Doğal olarak ben Çin ekonomisi değil, Çin şiiri ve kültürü üzerine iddiaya giriyorum. Kültür ve uygarlıkların çeşitliliği insanlığın çeşitli yüzleridir. Aralarındaki seçkinlik insana zenginlik katar. Doğu halkını seçkin kılan da kültürü ve iddiasıdır.
- Osho Batı dilleriyle tabir edilemeyecek birçok eşya olduğunu çünkü Doğu'nun hakikati anlama şeklinin gerek içerik gerek öz açısından Batı'dan tamamen farklı olduğunu söylüyor. Şiir hangi boyuta kadar ortak bir dil olabilir?
Değişik ülkelerden insanların biraraya gelmelerinin önemi, herhangi bir coğrafik mekanda herhangi bir sebeple toplanmalarında gizli değil. Aksine şiirsel samimiyette ve şu anda bizi bir araya getirdiği gibi diyaloglarda ve kültürel, edebi, örfi ve bilimsel insani iletişimlerde yatıyor. Şiir, hayati, ruhi ve kozmik bir alan yaratıyor. Şiir sayesinde seçkinlikler, dereceler ortadan kalkıyor. Etnik farklılıklar, dil ve ırk farklar aşılıyor.
- Üstad Yang, farklı uygarlıkların şiirlerini okuduğum zaman edebi yapıdaki farklılıkların sadece şekilsel olduğunu sezinliyorum. Kasidelerde hep aynı tek insani kaygı görülüyor. Ne zamana kadar Doğu'nun kasideleri birbirine benzeyecek?
İnsanlığın acıları daima birbirine benzemektedir. Orada birbirine benzeyen şahsi acılar ve genel acılar bulunmaktadır. Ayrıca Arap ve Çin uygarlıklarıyla bitişik seçkin doğu aleminde duygusal ve ruhi ivme boyutunda da benzerlikler bulunmaktadır.
- Bazen duygu ve düşüncelerimi yazıyorum. Ancak yazdığım kasidelerimde derin bir kadınsı his olduğunu farkediyorum. Nasıl oluyor da bir erkek, benzer bir konuyu yansıtabiliyor?
Şiir bizlere özümüzü, hayatımızı ve bedenlerimizi keşfetmede yardımcı oluyor. Bir bayan duygularını, düşüncelerini ve tutkularını daha iyi ifade edebilir, duyguları daha incedir.

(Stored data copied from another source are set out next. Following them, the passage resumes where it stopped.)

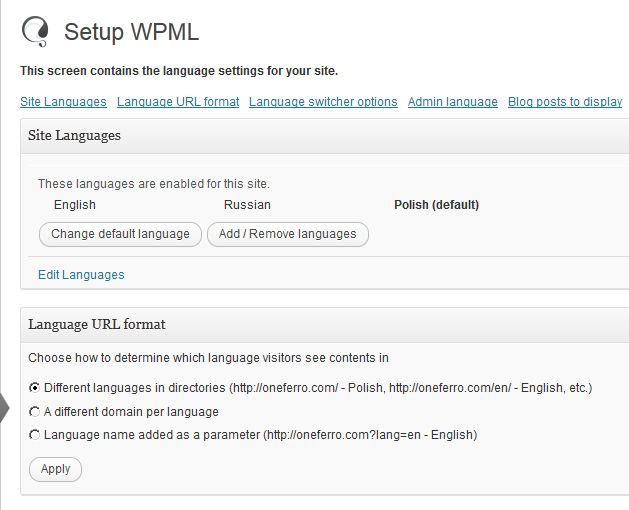Click the Add / Remove languages button
The height and width of the screenshot is (510, 629).
(x=288, y=234)
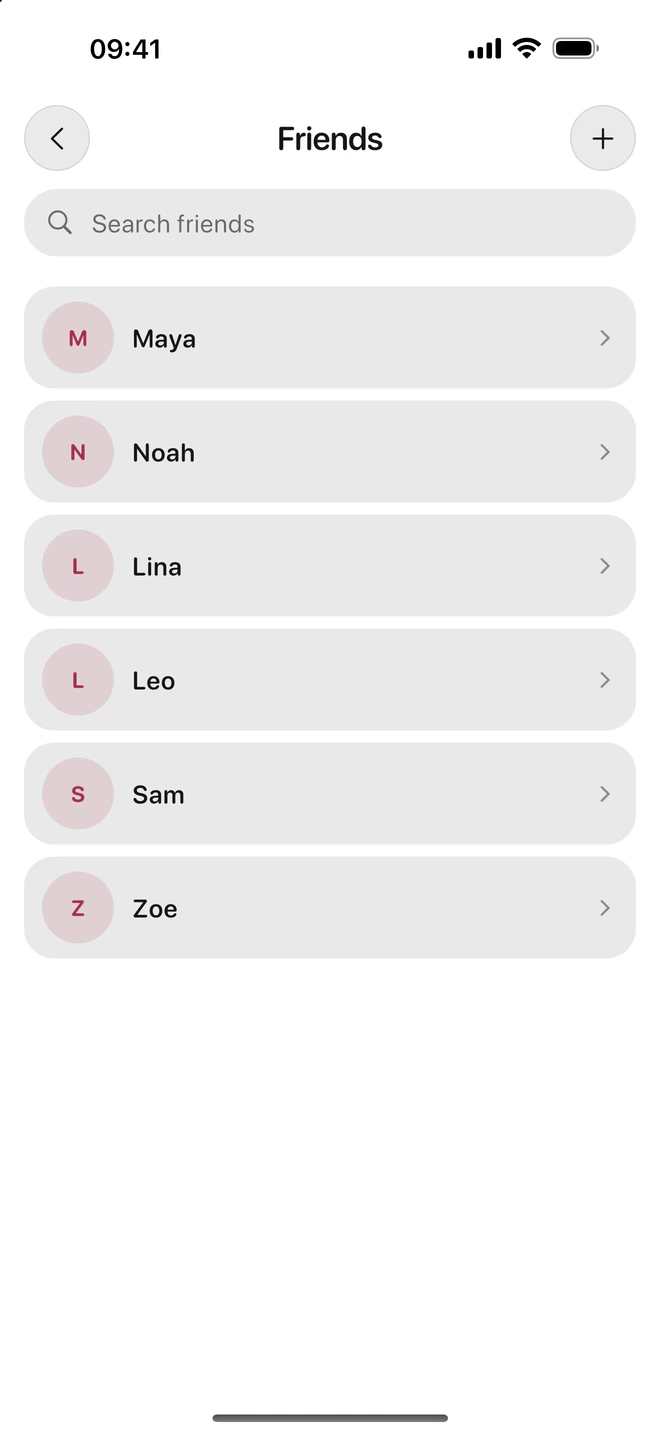This screenshot has height=1434, width=660.
Task: Open the chevron on Maya's row
Action: 605,338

Kadınlar gerçekten güçlü ve şaşırtıcılar. Erkeklerin göremediklerini gören keskin bir göze sahipler ve hayatı özel bir şekilde görme yeteneğine sahipler.
- Öyleyse Çinli bayanın şiir sahasındaki durumu nedir?
Şu anda edebiyat ve şiir alanında kadının güçlü bir şekilde varlığını görmekteyiz. Eskiden kadın toplumda daha çok geri planda kalan işlerde varlıklarını gösterir, edebiyat ve fikir alanında erkekler öne çıkarlardı... Toplum daha çok erkek üstünlüğüne dayanıyordu. Şimdi Çinli kadının gerek genel hayatta gerek kültür sahasında özel bir yeri var. Tüm konularda artık daha etkin rol oynuyor.
- Bize bir şiir okuyabilir misiniz?
Ben burada değilim
Kalemin birden karaladığını
Gelişigüzel esen rüzgar uçurdu
Gözünün önünde daireler çizen ölü bir kuş gibi
Ay cenazeyi takip ediyor
Günlerini geriye götürüyor
Senin eksik olduğun sayfaya
Başka bir insanın sesi gibi
Suyun hafif sesi suya karışıyor
Bir insan gayesiz yaşayamaz
Kasiden dilsiz olduğunda dünyayı aşar
Şair Yang Lian kimdir?
Yang Lian 1955 yılında Pekin'de doğup büyüdü. Yenilikçi şiirleri ilk defa Jintian Gazetesi'nde yayınlandı. Aralarında uzun 'Nuorilang' kasidesi de yer almak üzere kasieleri ideolojik eleştiri niteliğinde olsa da özellikle Nuorilang kasidesi Çin edebiyatı çevrelerinde fikir ve eleştiri bazında geniş eleştirilere sebep oldu.
Lian 1988 yılında Çin'i terketti. Avrupa ülkelerinin birçoğunda ödüller kazandı. Çin dışında sergilere katıldı. Bunların arasında Almanya'nın Kassel kentinde 1997 yılında açılan sanat sergisi de yer alıyor. 1999 yılında Vlayano Uluslararası Şiir ödülünü kazandı. Şu anda Londra'da yaşamını sürdürüyor.